En Pologne, où la restitution des biens juifs et où une loi sur la manière de parler de la responsabilité des Polonais dans la Shoah ont été des sujets brûlants ces dernières années, les attitudes antisémites sont passées de 37% de la population en 2015, à 48%. Environ trois personnes interrogées sur quatre en Pologne considèrent que « les Juifs parlent encore trop de ce qui leur est arrivé dans l'Holocauste ».
En Hongrie, où un gouvernement nationaliste a mené des campagnes anti-immigrés dénonçant le rôle du financier juif George Soros, 25% de la population estiment que « les Juifs veulent affaiblir notre culture nationale en aidant davantage d'immigrants à venir dans notre pays ». Plus globalement, le sondage fait apparaître un taux de 42% de la population partageant des préjugés antijuifs, contre 40% en 2015.
« Il est très préoccupant de constater qu'environ un Européen sur quatre a des types de croyances antisémites qui existaient déjà avant l'Holocauste », commente Jonathan Greenblatt, directeur général de l’ADL. « Ces résultats constituent un puissant avertissement pour rappeler qu'il reste encore beaucoup à faire pour éduquer de larges couches de la population dans plusieurs de ces pays afin qu'elles repoussent le fanatisme, en plus de répondre aux besoins urgents en matière de sécurité lorsque des incidents violents se multiplient. »
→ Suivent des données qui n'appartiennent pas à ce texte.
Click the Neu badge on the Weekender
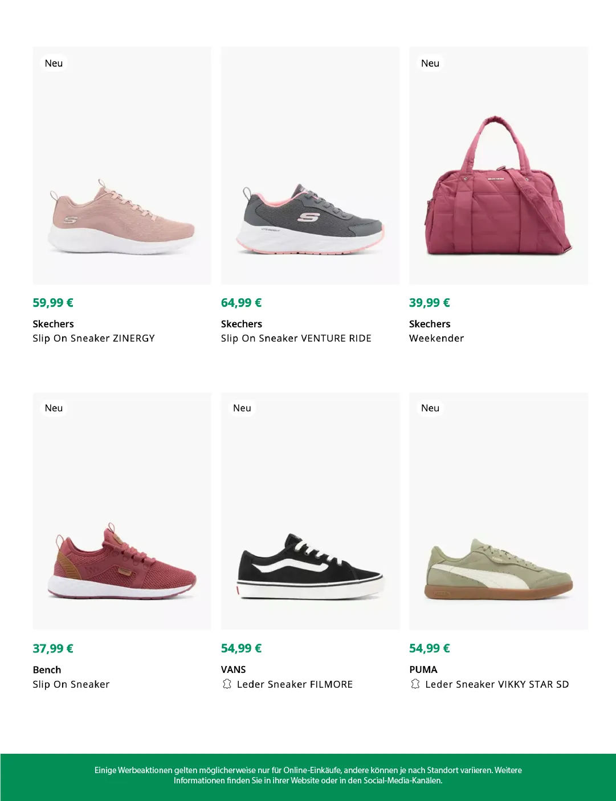This screenshot has width=616, height=801. click(430, 63)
Depuis l'enquête de l’ADL menée en 2015, les attitudes antisémites ont considérablement augmenté en Ukraine (+ 14%), en Pologne (+ 11%), en Afrique du Sud et au Brésil (+ 9%), en Russie (+ 8%) et en Argentine (+ 6%). Dans le même temps, les attitudes antisémites ont enregistré des baisses importantes en Italie (- 11%), en Autriche (- 8%) et au Canada (- 6%).
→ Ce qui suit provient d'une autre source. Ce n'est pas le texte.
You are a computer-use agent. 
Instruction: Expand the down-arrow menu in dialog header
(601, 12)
Les grands enseignements de l’enquête
Le sondage a révélé des baisses importantes de l’indice global en Italie et en Autriche. En Italie, les attitudes antisémites ont chuté de 11% ; en Autriche, elles ont diminué de 8%. Dans l’ensemble, ces attitudes n’ont pratiquement pas changé en Belgique (24%), en Allemagne (15%) et au Danemark (10%).
Dans la plupart des pays européens, peu de gens blâment les Juifs pour des questions liées à l’immigration. Le sondage a toutefois révélé que de nombreux sondés estiment que les traditions de leur pays sont menacées par un afflux de migrants. C’est particulièrement vrai en Autriche, au Danemark, en Hongrie et aux Pays-Bas où environ la moitié ou plus de la population pense que la culture et les traditions de leur pays sont menacées par l'immigration. En Afrique du Sud, 41% des sondés sont d'accord avec l'affirmation selon laquelle « les Juifs veulent affaiblir notre culture nationale en soutenant les immigrants qui arrivent dans notre pays ».
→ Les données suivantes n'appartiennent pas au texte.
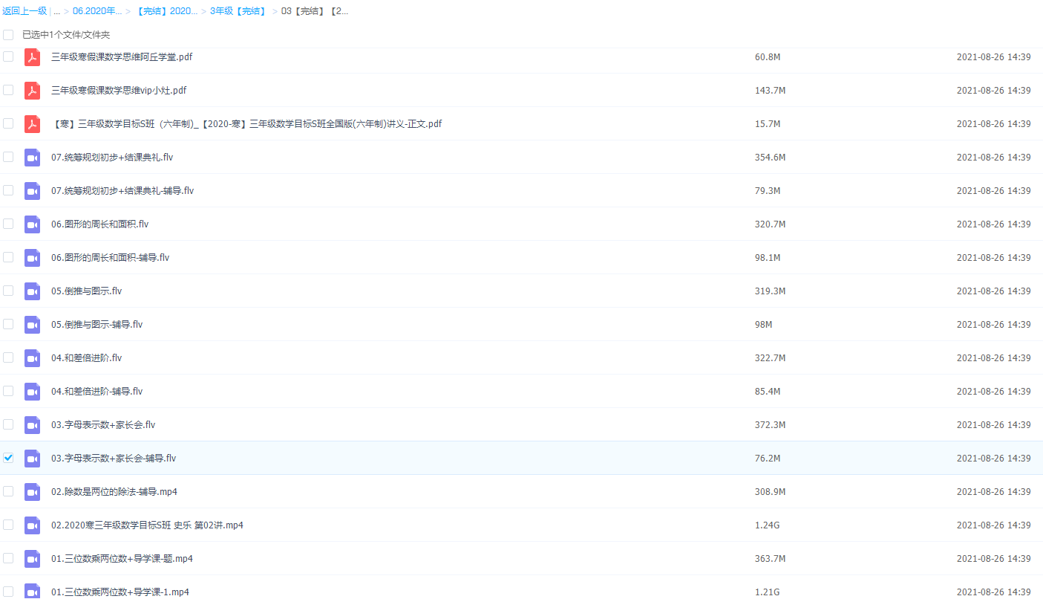Open file 02.2020寒三年级数学目标S班 史乐 第02讲.mp4
This screenshot has height=599, width=1043.
coord(147,525)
Un soutien très faible à la campagne BDS
Dans tous les pays étudiés, à l'exception de l'Afrique du Sud, le soutien à la campagne de « Boycott-désinvestissement-sanctions » (BDS) – un mouvement à propos duquel le gouvernement israélien a récemment publié un rapport à charge dénonçant sa « nature antisémite » – s'est révélé extrêmement faible. Dans la plupart des pays européens, ce soutien est inférieur à 15%.
En Europe, le taux est le plus élevé en Belgique, où 18% des enquêtés ont déclaré soutenir le mouvement BDS. Au Danemark, en Suède et au Royaume-Uni, le soutien au boycott oscille autour de 15%. En Afrique du Sud, où l'appel au désinvestissement et au boycott a été utilisé contre le gouvernement de l'époque de l'apartheid, 38% de la population soutient la campagne BDS contre Israël.
Le cas de la France
L’édition 2019 montre que l’idée de « double allégeance » et le sentiment que les Juifs parlent trop de la Shoah, recueillent en France les taux d’adhésion les plus forts (respectivement 32 et 31 % en 2019, contre 33 et 34% en 2015).
Parmi les taux élevés viennent ensuite la croyance que les Juifs ont trop de pouvoir dans le monde des affaires (29% en 2019 contre 33 en 2015), sur les marchés financiers (25% en 2019 contre 26% en 2015) et sur les affaires du monde en général (22% en 2019 et en 2015). En revanche, seuls 5% des sondés estiment en 2019 que les Juifs ont une responsabilité dans le déclenchement des principaux conflits dans le monde (contre 6% en 2015). L’enquête indique un score global de 17% des sondés adhérant à la majorité des propositions (17% en 2015, 37% en 2014). Le taux est de 19%, concernant les enquêtés ayant déclaré appartenir à une confession chrétienne ; il monte à 45% chez ceux qui se déclarent musulmans ; il est de 11% pour les individus s’étant déclaré sans appartenance religieuse.